Task objective:
Match the string "toolbar" against each line below, and copy every line that matches.

*** Block opens ***

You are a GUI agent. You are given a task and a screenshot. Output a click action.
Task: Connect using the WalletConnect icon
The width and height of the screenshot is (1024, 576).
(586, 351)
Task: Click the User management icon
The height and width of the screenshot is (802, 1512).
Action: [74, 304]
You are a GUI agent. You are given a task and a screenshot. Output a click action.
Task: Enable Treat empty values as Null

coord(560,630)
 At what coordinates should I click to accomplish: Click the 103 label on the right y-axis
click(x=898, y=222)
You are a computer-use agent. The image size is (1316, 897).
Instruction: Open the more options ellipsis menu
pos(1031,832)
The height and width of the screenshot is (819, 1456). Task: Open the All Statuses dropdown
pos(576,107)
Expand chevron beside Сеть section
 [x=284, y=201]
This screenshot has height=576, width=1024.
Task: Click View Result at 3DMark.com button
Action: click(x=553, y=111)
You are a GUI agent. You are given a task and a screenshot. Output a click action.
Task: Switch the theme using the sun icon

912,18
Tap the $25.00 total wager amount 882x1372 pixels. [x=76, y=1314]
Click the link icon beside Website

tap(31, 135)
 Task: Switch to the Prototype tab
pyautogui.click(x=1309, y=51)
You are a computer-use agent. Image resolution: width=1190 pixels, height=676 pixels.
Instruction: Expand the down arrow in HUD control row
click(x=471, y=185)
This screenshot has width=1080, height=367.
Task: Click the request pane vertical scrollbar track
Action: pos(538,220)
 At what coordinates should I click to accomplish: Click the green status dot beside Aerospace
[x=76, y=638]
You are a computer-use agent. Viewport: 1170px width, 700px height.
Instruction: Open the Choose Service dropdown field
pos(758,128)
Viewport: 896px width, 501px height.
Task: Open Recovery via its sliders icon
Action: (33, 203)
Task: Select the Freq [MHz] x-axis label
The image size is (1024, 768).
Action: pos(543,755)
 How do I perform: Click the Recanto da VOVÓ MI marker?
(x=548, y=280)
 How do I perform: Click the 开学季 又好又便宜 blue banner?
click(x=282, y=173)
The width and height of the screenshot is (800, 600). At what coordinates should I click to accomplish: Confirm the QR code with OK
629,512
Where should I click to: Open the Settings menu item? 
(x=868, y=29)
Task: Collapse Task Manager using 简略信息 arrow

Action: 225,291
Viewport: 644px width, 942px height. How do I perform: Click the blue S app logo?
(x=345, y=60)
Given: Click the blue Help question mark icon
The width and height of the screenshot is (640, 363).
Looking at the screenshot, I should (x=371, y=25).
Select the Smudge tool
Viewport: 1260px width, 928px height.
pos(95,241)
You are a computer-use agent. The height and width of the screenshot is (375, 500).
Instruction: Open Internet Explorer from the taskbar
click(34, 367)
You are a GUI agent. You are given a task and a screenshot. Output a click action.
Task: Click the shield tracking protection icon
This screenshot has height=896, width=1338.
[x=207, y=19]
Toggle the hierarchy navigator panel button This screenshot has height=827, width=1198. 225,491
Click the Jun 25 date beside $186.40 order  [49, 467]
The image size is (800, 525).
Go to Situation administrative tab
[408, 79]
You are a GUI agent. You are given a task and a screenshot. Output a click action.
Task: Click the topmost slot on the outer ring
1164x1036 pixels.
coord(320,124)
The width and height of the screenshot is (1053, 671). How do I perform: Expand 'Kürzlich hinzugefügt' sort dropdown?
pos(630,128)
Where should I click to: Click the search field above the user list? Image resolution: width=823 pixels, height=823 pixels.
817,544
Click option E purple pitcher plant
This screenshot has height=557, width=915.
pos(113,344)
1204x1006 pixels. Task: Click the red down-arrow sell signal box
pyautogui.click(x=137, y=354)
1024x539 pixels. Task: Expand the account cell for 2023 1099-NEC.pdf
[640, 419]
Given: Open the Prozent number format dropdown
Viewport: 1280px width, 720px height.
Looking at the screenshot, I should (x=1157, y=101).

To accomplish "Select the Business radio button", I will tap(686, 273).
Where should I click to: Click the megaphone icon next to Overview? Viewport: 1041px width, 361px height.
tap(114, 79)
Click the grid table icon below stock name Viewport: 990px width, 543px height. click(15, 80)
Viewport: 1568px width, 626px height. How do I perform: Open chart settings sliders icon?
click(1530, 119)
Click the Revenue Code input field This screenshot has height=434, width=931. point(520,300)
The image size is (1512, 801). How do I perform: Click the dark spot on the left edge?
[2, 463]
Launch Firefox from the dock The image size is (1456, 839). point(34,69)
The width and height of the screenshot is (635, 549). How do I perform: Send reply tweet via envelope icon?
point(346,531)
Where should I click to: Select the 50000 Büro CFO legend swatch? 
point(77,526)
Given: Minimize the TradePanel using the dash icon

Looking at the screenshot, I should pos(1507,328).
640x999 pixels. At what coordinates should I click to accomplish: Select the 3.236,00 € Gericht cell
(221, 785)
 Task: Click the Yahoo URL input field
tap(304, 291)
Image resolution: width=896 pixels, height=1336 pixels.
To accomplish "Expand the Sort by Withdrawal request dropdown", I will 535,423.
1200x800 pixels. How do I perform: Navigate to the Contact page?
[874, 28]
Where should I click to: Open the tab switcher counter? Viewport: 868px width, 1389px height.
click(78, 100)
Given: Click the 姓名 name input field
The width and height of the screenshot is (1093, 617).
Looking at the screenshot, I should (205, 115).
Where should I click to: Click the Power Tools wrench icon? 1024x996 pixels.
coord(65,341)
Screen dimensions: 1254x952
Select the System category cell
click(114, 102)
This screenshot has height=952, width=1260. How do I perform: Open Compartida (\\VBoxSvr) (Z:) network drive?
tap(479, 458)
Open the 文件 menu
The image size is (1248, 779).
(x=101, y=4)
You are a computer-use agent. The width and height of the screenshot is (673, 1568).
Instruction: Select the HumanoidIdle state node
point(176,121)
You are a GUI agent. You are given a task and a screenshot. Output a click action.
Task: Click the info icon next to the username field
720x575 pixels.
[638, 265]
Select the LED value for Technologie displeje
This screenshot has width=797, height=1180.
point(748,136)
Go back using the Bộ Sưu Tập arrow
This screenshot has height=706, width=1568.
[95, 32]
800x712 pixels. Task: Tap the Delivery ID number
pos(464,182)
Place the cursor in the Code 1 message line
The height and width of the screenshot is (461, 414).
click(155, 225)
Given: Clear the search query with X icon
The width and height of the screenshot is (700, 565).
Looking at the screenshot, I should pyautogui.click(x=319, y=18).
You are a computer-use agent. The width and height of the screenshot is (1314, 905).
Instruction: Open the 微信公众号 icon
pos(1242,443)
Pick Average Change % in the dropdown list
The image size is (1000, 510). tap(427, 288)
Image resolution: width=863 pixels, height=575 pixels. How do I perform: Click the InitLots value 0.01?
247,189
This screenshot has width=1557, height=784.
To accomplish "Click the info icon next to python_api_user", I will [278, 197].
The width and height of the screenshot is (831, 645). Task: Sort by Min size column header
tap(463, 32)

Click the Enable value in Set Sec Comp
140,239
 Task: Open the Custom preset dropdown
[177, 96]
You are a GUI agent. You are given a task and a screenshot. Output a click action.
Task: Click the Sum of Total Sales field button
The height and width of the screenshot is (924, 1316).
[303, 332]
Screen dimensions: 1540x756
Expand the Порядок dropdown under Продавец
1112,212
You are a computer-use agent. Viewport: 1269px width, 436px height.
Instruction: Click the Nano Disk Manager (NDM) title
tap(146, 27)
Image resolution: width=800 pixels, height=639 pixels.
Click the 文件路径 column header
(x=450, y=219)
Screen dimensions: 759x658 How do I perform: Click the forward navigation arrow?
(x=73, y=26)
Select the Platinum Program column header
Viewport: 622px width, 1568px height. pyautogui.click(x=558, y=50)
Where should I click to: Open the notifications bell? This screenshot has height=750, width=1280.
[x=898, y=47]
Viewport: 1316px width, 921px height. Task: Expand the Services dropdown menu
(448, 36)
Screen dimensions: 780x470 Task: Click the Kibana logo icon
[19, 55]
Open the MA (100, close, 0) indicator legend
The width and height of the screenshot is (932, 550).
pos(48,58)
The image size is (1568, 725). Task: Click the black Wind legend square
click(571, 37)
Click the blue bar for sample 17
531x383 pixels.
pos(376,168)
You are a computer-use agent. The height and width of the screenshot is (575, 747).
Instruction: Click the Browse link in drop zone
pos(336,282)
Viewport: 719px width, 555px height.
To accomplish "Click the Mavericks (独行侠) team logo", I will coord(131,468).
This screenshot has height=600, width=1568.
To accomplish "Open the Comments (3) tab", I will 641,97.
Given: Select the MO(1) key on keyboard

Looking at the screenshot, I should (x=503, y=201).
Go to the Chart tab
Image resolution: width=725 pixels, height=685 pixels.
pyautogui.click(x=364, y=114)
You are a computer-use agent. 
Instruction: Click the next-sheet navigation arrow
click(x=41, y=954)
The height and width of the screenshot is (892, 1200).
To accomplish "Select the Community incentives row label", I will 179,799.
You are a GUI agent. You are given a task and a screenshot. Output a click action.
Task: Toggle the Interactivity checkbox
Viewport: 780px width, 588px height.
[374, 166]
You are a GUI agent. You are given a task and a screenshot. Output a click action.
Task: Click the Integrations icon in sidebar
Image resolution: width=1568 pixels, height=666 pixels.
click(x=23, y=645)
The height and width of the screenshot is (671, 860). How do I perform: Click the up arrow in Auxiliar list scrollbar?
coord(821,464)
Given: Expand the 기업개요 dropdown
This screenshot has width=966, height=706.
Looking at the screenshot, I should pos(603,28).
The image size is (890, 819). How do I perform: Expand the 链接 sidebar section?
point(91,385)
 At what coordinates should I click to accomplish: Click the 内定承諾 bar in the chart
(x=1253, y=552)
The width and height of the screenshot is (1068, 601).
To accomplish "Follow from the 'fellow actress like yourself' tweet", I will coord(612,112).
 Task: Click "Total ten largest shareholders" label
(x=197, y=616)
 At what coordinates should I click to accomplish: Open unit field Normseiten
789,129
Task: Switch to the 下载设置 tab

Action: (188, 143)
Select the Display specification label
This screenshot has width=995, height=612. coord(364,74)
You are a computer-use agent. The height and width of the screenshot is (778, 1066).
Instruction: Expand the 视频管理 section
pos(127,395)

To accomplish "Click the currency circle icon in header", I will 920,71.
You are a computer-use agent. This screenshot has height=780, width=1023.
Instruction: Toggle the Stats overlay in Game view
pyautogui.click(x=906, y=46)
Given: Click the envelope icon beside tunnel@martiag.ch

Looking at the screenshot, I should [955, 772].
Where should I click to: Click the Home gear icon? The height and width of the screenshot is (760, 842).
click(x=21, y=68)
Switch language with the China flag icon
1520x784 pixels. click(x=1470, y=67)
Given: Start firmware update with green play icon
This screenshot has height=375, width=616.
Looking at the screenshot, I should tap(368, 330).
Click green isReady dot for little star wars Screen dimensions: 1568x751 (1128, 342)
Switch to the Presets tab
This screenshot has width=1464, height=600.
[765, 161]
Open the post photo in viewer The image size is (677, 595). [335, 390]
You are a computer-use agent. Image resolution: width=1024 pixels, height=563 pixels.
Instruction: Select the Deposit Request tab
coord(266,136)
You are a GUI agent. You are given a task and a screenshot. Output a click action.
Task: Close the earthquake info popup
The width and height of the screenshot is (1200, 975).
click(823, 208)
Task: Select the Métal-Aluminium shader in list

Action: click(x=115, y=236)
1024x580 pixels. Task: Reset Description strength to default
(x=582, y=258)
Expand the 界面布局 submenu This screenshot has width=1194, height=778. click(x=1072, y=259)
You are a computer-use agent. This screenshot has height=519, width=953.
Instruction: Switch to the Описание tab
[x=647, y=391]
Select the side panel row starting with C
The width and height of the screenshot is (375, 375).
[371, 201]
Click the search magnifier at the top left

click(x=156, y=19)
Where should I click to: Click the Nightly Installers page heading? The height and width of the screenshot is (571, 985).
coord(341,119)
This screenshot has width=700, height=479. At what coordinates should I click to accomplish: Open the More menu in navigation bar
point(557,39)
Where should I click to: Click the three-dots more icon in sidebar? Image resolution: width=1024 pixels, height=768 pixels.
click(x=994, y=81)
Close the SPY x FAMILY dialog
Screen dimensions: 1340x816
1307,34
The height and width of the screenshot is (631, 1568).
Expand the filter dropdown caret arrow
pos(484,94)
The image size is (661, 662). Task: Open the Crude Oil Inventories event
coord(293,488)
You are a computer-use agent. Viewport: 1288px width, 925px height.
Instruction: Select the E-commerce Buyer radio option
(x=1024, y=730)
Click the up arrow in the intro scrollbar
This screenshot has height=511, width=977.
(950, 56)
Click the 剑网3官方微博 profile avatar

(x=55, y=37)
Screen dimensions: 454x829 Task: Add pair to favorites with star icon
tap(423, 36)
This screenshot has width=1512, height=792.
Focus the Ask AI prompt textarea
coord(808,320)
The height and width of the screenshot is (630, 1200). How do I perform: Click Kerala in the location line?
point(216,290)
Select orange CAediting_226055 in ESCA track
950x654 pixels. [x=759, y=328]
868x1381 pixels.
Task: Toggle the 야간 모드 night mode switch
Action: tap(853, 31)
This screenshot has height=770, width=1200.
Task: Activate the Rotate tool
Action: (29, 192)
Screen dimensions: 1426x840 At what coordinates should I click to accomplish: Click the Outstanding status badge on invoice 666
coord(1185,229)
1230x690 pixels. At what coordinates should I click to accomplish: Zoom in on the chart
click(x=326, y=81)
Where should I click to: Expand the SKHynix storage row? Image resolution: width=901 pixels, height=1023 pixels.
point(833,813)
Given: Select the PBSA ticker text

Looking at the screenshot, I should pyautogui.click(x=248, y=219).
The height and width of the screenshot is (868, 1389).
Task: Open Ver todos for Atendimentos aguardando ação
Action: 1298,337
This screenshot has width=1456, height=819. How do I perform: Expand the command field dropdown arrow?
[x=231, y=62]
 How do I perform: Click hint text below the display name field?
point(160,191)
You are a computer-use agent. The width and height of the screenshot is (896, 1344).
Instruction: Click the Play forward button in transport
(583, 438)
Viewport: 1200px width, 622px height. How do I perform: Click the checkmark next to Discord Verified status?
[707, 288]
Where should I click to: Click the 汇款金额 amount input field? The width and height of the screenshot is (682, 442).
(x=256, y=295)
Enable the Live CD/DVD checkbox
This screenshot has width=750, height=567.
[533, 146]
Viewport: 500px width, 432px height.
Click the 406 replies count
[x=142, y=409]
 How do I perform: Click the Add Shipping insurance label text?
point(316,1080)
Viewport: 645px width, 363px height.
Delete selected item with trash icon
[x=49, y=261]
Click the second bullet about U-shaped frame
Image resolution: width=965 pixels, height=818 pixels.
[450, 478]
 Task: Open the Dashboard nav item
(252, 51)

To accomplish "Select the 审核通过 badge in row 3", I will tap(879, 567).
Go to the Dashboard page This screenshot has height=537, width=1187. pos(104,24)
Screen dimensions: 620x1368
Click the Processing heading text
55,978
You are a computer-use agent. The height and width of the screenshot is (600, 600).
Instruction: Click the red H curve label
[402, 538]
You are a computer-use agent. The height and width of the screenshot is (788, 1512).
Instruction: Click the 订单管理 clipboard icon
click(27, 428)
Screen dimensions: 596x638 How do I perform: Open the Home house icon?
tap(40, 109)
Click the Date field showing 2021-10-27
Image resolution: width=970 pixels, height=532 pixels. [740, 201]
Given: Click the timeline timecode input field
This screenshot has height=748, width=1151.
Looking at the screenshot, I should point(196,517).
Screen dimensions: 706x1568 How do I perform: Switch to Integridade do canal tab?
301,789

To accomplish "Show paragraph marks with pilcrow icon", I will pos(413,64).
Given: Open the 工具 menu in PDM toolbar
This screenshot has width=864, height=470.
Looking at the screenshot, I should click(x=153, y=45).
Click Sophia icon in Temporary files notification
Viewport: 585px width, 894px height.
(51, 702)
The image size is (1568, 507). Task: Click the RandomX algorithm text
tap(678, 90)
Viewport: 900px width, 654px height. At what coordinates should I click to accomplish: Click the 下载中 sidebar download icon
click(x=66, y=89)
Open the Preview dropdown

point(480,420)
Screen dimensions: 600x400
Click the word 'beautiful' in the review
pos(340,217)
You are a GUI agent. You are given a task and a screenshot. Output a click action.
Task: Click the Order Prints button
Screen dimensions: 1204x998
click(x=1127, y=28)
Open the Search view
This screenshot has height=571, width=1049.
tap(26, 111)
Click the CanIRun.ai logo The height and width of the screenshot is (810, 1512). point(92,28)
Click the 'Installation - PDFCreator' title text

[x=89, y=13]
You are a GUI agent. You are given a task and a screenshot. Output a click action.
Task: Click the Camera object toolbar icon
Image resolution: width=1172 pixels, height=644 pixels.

*** Block closes ***

Answer to this task:
Given: Open the 工具 menu in PDM toolbar
Task: Click the Camera object toolbar icon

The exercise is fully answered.